Chebet (not real name) was rescued from child marriage. This gave her a second chance to life

Rescued from Child Marriage

RESCUED FROM CHILD MARRIAGE

By Susan Otieno, Communications Officer, World Vision Kenya

At only 12 years of age in 2016, Chebet (Not real name), had become a mother. Two weeks after giving birth to a baby girl, many guests arrived at their home, carrying with them plenty of alcohol.

Unknown to her and her mother, the guests were honouring an invite from her father.

“After they got drunk, they told me, ‘you are going now.’ I was shown my husband. My mother screamed in protest,” recalls Chebet.

Delicate as she was, a lactating teenage mother, Chebet was forcefully ejected from her father’s home in West Pokot, located in North Western Kenya. They walked a long distance, crossing the border into Uganda.

“I was not even given my baby to breastfeed and my feet were very tired,” she says.

Upon reaching their destination, they found two boys herding cattle. One was identified as Chebet’s husband; a different person from the one she was shown before leaving home. The boy ran away saying he was not going to have a wife chosen for him.

In a strange twist of events, the boy’s father later announced that he was then going to be Chebet’s husband.

“That night, I wondered how a man who appeared to be more than 80 years old was going to be my husband. My own father was younger than him. I ran away,” said Chebet.

She disappeared into the night with her baby and hid in the bush. Chebet’s escape was however cut short. Some people found her and took her back to the husband she dreaded.
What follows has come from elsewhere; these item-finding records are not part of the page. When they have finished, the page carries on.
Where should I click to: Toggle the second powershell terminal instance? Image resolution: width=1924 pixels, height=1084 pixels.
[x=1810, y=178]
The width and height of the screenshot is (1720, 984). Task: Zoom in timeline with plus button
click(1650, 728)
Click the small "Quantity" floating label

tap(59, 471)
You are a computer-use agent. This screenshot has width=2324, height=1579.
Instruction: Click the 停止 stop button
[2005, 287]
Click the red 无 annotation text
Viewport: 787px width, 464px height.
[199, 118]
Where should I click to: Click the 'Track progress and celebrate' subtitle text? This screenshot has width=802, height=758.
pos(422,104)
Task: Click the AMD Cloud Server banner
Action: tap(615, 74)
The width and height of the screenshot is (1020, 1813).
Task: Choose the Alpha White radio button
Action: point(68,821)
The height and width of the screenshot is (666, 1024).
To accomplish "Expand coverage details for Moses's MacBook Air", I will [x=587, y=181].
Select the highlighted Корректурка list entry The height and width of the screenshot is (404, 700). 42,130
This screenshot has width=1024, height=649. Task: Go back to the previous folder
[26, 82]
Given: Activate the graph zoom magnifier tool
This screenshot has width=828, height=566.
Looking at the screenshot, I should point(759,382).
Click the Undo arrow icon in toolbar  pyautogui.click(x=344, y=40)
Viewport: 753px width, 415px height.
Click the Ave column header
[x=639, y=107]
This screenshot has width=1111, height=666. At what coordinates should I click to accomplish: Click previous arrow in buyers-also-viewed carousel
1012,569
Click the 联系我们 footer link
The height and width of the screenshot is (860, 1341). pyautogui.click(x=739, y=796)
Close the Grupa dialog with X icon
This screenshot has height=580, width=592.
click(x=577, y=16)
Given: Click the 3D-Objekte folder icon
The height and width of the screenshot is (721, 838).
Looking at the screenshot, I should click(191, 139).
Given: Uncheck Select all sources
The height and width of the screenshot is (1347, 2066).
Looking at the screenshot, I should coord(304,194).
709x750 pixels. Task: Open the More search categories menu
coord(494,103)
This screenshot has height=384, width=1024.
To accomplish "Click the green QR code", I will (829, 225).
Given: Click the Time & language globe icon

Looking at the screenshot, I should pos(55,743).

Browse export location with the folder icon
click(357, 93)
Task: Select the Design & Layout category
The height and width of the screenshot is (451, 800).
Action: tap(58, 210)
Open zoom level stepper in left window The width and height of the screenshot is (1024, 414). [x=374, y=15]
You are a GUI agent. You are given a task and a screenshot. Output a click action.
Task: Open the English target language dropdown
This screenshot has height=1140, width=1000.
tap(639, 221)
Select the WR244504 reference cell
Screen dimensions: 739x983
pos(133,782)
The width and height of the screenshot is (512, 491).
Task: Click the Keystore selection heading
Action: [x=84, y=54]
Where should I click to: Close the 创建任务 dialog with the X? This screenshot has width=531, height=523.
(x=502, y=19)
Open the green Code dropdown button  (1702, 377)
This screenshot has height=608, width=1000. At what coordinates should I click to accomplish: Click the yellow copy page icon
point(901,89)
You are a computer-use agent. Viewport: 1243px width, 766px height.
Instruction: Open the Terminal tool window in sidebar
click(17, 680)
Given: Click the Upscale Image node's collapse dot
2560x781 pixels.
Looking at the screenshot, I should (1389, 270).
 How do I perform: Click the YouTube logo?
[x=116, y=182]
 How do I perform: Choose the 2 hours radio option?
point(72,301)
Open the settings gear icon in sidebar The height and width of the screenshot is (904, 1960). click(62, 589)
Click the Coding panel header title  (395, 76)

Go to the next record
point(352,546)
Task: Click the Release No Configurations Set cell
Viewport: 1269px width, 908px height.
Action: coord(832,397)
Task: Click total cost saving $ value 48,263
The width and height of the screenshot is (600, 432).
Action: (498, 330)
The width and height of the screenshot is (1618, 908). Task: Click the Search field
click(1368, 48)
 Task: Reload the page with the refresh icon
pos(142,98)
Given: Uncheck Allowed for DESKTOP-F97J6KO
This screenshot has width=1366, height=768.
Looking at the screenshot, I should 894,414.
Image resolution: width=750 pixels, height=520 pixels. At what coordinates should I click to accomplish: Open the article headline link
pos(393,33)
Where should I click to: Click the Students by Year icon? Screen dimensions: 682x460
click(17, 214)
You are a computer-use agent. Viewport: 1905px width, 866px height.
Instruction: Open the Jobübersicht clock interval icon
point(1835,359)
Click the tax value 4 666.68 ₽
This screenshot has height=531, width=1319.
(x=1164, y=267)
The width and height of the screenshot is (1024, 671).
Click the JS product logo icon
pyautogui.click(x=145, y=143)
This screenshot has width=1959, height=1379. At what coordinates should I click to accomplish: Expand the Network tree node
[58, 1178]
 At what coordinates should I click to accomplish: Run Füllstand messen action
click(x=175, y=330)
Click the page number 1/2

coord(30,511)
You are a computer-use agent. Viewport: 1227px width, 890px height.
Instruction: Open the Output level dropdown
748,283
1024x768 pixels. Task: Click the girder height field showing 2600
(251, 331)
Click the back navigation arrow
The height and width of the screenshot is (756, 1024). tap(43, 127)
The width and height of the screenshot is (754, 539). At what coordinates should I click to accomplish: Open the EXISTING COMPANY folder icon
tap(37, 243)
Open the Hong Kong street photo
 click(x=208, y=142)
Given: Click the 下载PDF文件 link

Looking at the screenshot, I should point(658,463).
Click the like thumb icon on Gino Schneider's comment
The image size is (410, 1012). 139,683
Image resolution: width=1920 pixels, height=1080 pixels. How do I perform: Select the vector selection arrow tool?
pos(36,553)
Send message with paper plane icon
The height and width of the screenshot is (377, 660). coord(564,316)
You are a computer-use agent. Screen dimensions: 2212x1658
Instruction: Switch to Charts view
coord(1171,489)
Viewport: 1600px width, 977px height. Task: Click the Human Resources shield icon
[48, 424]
Chebet was then beaten with sticks by two men and eventually locked up in a house. The next day, she was stripped naked and beaten some more by five men using much bigger stick that children had been asked to bring.

“They beat me from morning until around 3.00pm in the afternoon. I cried until I could cry no more, as I did not have any energy left in me. I will never forget.” 

Chebet’s back was scarred by the severe beating she received.

She added: “As they were beating me, one of them called my mum by phone and let her hear me crying. I wanted to kill myself.”

Worse still, the men proceeded to tightly bind her feet with a rope so as to inflict more pain. Despite the wounds on her back and the pain she was going through, Chebet was still required to fetch water with fellow women the following day.

Escape attempts

An escape opportunity presented itself six months later, when uniformed officers rounded up the entire family, including children and locked them up in a prison like structure.

Chebet was uncertain of what was happening. However, she could tell that the family was being accused of a crime.

“While there, the uniformed men were called outside by a woman who wanted to speak to them. I took advantage of the distraction and took off.”

Chebet walked for two days, sleeping at a stranger’s house one night, before eventually reaching her parents’ home in West Pokot.

The reception she got was hostile. Her father was enraged by her return and made no attempt at hiding his dissatisfaction.

As if the situation couldn’t get any worse, her husband’s family came ‘knocking’ a few days later. They insisted that she return to her marital home. Her legs were still swollen from the recent journey but they did not care.

“I wanted to end my life with rat poison but I was not successful. The poison was discovered and taken away before I could use it,” said Chebet.

Hope at last

She later sought help from the Assistant Chief of West Pokot (Tamugh area), Christopher Adoywan, who summoned her parents.

Hoping to sway the government officer, her father said that he had received 30 cows in exchange for his daughter’s hand in marriage.  

The chief would hear none of it; he instructed Chebet’s father to return the cows and let her daughter continue with school.

Thereafter, Adoywan assisted Chebet to report the incident and record the violations at a police station.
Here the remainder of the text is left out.